Kartnig-Prozess
Hohe Strafe gefordert
- Staatsanwalt: "Er hat den Verein geführt wie er Roulette gespielt hat"

·Urteil am Freitag?
"Das ist keine Talkshow": Staatsanwalt und Verteidiger kriegen sich in die Haare.
"Kartnig hat den Club ruiniert, er hat die Geleise gelegt, auf dem der Verein in den Abgrund gefahren ist" - Harte Worte für den angeklagten Ex-Präsidenten von Sturm Graz fand der Staatsanwalt, nachdem die Verlesungen im Prozess um Kartnig und sieben Mitangeklagte rund um Sturm Graz beendet waren und die Plädoyers begannen. Der Ankläger forderte eine Geld- und "hohe Freiheitsstrafe" für Kartnig.
Johannes Winklhofer hatte Kartnig schweren Betrug, betrügerische Krida, grob fahrlässige Beeinträchtigung von Gläubigerinteressen sowie Steuerhinterziehung vorgeworfen. Die Hauptschuld sah der Staatsanwalt bei Kartnig. "Er hat den Verein geführt wie er Roulette gespielt hat, wo man am Spieltisch das Geld verschnalzt", so der Ankläger in aller Deutlichkeit. Man habe "viel zu teure Spieler mit zu hohen Gehältern gekauft", prangerte der Ankläger an.
"Kein Kavaliersdelikt"
Die Steuerhinterziehungen in der Höhe von insgesamt rund zehn Millionen Euro - und zwar bei Sturm und bei Kartnigs Firma - seien "kein Kavaliersdelikt". Dazu kommt noch der Betrugsschaden durch nicht bezahlte Lieferanten, den Versuch, beim Land Steiermark Geld zu bekommen und vor allem der Vertrag mit Frank Stronach, den der Staatsanwalt ebenfalls dazu rechnete, obwohl sich Stronach nach eigenen Angaben nicht geschädigt fühlt.
Winklhofer listete nochmals penibel alle Punkte auf, die zum Konkurs und letztlich zur Anklage geführt hatten, wobei er auch ausdrücklich auf die Mitschuld der angeklagten ehemaligen Vorstandsmitglieder hinwies. "Die sind ja alle nicht blind und taub in den Vorstandssitzungen gesessen", meinte er.
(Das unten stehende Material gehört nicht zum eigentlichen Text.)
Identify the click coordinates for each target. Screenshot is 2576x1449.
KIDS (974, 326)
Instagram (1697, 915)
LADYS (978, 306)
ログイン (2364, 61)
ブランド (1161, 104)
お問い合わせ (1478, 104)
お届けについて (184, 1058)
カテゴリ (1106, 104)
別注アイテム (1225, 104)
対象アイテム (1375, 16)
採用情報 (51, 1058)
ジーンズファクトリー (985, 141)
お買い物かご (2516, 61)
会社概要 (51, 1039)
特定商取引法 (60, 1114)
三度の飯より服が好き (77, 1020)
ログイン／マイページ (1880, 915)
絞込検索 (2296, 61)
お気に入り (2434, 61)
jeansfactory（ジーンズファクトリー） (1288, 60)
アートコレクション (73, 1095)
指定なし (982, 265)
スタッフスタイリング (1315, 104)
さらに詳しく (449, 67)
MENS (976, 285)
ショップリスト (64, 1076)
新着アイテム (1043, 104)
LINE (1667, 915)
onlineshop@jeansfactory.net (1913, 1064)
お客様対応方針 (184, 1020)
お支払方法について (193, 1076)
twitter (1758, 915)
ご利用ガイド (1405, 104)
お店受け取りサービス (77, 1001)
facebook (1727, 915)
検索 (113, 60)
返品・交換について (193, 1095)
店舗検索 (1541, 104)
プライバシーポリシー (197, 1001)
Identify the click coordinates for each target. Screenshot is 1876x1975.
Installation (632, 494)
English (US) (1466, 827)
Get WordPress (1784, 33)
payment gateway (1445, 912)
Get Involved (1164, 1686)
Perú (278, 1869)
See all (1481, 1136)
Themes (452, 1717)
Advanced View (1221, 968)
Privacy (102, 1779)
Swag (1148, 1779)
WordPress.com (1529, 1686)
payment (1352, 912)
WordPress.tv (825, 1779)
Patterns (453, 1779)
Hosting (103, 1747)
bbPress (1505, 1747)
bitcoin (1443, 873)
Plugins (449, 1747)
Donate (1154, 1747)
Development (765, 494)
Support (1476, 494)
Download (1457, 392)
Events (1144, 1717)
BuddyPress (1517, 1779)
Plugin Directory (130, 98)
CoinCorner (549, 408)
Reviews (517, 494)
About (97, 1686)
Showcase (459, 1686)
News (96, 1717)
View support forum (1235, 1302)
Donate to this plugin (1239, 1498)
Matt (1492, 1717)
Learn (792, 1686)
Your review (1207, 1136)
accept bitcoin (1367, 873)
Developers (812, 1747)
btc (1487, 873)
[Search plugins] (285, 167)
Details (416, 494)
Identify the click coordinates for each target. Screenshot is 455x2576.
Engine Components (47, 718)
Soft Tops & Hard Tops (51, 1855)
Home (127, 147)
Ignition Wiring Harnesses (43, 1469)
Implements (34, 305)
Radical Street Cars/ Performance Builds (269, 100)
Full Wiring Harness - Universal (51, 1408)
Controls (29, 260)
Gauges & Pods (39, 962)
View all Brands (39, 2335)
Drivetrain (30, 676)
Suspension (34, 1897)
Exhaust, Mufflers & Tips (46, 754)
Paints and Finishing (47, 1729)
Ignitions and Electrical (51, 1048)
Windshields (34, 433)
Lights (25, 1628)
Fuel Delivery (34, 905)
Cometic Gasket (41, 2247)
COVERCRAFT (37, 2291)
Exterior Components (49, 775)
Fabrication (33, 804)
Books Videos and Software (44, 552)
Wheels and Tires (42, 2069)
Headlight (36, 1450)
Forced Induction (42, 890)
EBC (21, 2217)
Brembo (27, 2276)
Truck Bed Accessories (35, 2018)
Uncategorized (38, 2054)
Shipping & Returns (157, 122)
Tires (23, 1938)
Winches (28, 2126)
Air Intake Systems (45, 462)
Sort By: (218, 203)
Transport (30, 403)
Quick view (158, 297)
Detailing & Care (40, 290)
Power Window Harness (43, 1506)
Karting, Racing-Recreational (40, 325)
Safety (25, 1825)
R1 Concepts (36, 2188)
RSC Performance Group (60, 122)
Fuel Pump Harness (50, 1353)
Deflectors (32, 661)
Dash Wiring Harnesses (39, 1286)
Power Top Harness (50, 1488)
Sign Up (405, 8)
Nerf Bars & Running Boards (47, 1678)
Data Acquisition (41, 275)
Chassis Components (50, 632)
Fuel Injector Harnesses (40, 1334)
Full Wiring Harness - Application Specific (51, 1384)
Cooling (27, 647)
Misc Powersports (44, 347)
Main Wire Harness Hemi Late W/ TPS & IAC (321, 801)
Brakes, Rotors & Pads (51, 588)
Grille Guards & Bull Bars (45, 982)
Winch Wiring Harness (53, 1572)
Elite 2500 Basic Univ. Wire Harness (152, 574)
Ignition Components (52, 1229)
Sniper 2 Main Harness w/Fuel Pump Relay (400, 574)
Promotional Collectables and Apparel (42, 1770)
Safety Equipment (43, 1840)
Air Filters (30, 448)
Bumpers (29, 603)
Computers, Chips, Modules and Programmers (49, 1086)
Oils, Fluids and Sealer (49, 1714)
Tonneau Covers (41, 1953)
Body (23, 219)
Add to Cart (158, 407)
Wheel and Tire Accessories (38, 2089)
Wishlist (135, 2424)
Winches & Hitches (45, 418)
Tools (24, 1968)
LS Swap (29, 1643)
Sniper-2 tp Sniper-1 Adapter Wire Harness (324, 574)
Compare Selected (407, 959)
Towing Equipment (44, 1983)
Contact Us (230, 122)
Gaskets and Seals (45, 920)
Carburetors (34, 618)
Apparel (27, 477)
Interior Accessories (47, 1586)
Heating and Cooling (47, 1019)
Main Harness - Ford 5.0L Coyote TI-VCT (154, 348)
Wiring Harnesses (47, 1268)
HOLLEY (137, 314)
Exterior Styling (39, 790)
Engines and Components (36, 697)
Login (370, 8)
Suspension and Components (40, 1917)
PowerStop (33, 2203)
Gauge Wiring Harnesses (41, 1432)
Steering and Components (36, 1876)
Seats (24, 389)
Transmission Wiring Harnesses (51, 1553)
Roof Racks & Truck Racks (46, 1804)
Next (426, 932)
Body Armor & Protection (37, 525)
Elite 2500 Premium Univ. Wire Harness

Es sei allerdings Kartnigs Schuld, dass Leute wie die Vorstandsmitglieder ins Kriminelle abgedriftet seien. "Das traut man denen nicht zu, aber wenn es um eine Lederkugel mit Luft drin geht, riskieren sie ihre Existenz", formulierte es der Ankläger.
Schilcher "einziger Fußballexperte"
Etwas milder beurteilte er lediglich den ehemaligen Sportdirektor Heinz Schilcher, der seiner Meinung nach der "einzige Fußballexperte" gewesen sei und nur die Schwarzzahlungen an die Spieler mitzuverantworten habe. Beim angeklagten Ex-Club-Sekretär gab Winklhofer zu bedenken, dass dessen umfassendes Geständnis mildernd zu werten sei. Für Kartnig forderte er allerdings eine hohe Freiheitsstrafe, denn "sonst verliert alles seine Verhältnismäßigkeit".
Urteil verschoben
Das Urteil verzögerte sich erneut: Kartnig-Verteidiger Michael Pacher hatte in seinem Schlussplädoyer aufgezeigt, dass nie überprüft wurde, ob die zugesagten Kfz- und Wohnungszuschüsse an die Spieler je bezahlt wurden. Da sich die Frage nicht sofort klären ließ, wird der Prozess nächste Woche fortgesetzt.
Der Rechtsanwalt hatte mit seinem Plädoyer eine verbale Bombe gezündet, indem er anmerkte, dass weder Finanz noch sonst jemand je überprüft habe, ob die Spieler tatsächlich Schwarzgeld in Form von Wohnungs- und Autozuschüssen bekommen haben. Diese Beträge - auch wenn sie in Verträgen aufscheinen - können daher weder für das Finanzstrafverfahren noch für das Betrugsfaktum gewertet werden, meinte der Verteidiger.
Daraufhin unterbrach Richter Karl Buchgraber für eine Stunde die Verhandlung, doch der Sachverhalt ließ sich auf die Schnelle nicht aufklären. Daher verfügte der Richter, dass bis auf das letzte alle Plädoyers gehalten werden. Dann soll es nächste Woche noch einen Verhandlungstermin geben, wo der strittige Punkt geklärt werden soll. Dann wird das letzte Plädoyer gehalten werden und dann sollte einem Urteil endgültig nichts mehr im Weg stehen.